RootsTech 2015

Some people eat, sleep and chew gum, I do genealogy and write...

Wednesday, May 28, 2014

Online Digital Newspaper Collections by State -- The Introduction

Newspapers are one of the most crucial type of genealogically important records, but they are also one of the types of records most likely to be lost. By their nature, newspapers were printed on cheap, highly acidic paper that begins to deteriorate almost immediately. In Arizona, we received a lot of local newspapers delivered free to our driveway. If we did not retrieve them quickly, in a matter of hours in the Arizona sun, they already had begun to turn yellow because of the chemicals used to produce the paper. Even if carefully preserved, newsprint becomes brittle and yellow with age.

Because many newspaper repositories around the world recognize the temporary nature of newsprint, there have been massive efforts to preserve the existing paper copies for some time now.

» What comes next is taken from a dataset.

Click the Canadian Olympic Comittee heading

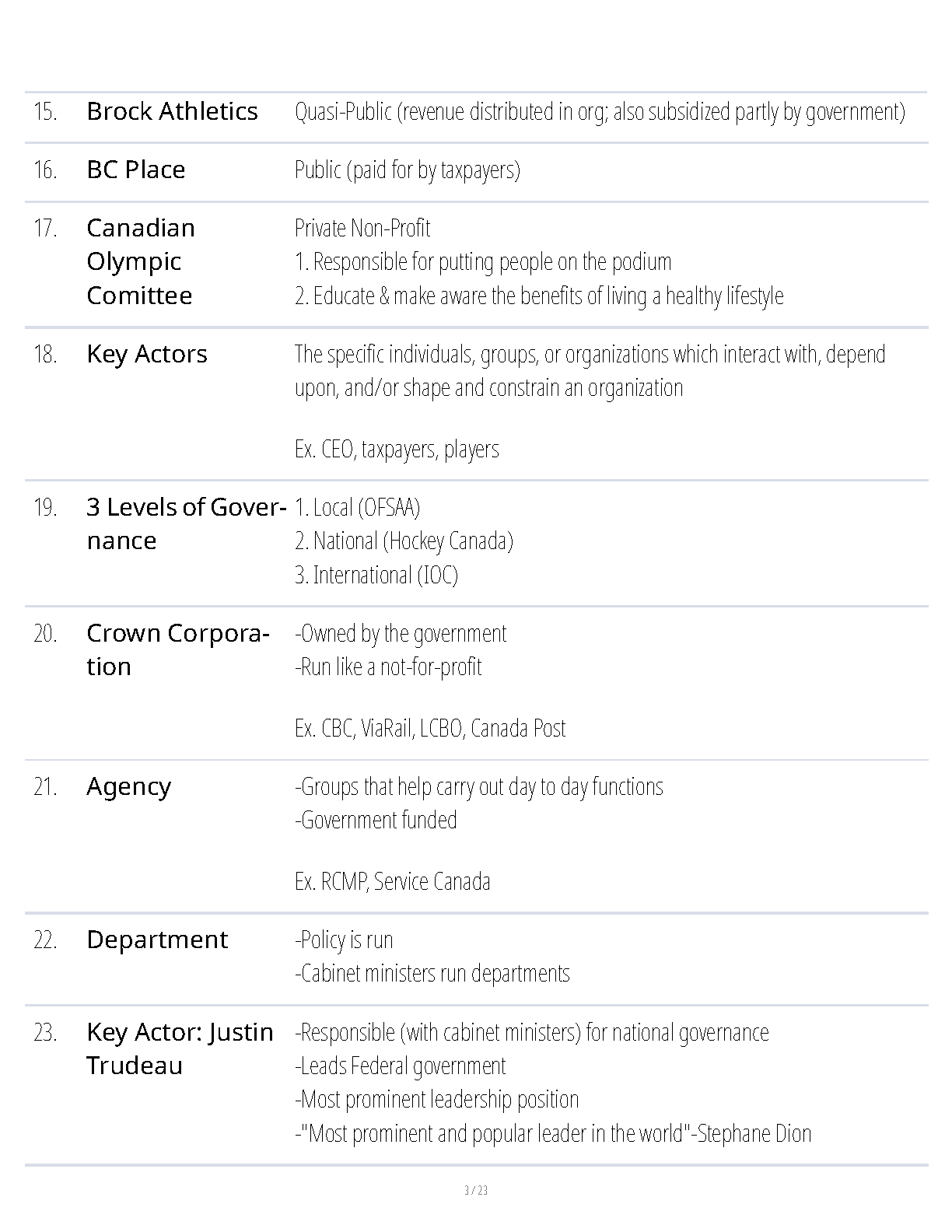tap(141, 261)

Many countries around the world have already begun the process of preserving their "newspaper heritage" through digitization projects. Making a legible copy of a newspaper page obviously requires specialized (read expensive) equipment and handling the brittle pages is also a concern. In the United States, the digitization efforts have taken an interesting turn. Many older newspapers were initially preserved through microfilm copies, so additional specialized equipment is needed to make digitized copies of the already photographed roles of microfilm. Initially, commercial enterprises began the process of microfiliming copies of newspapers and providing the microfilmed records to libraries and other repositories. Some of these same companies have now digitized these records and provided them online. For this reason, some of the larger digital collections are private, commercially operated companies.

There is another very important issue in the digitization effort. That is the existence of copyright claims. Here is one area where copyright acts as a extreme hinderance to preservation. The tremendous length of copyright protection exceeds the life expectancy of the media. In other words, the newspapers will disappear before the copyright to their content expires. This presents a legal nightmare for the prospective digitization projects. In addition, many newspapers were published for only a short period of time and further, the companies or individuals publishing the newspaper are long since dead or defunct. These and other factors make overcoming the obstacles imperative and dramatically point out the inadequacies of some of our social and legal structures.

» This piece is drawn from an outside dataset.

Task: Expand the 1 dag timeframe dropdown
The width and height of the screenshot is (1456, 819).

There are quite a few national efforts in the United States to make digital copies of the newspapers available online. Most of these are subscription only services and in some cases, it is difficult to determine the exact coverage of their collections. Since some newspapers were published for only a short time or the publishing companies were sold or went out of business, determining which copies are available and where they are located is a problem. Small local libraries or historical societies may have the only existing copies of some newspapers. In some cases, these local collections have been consolidated in state libraries and historical societies. There are also likely some valuable collections in private collections. Presently, new digitization projects are announced regularly.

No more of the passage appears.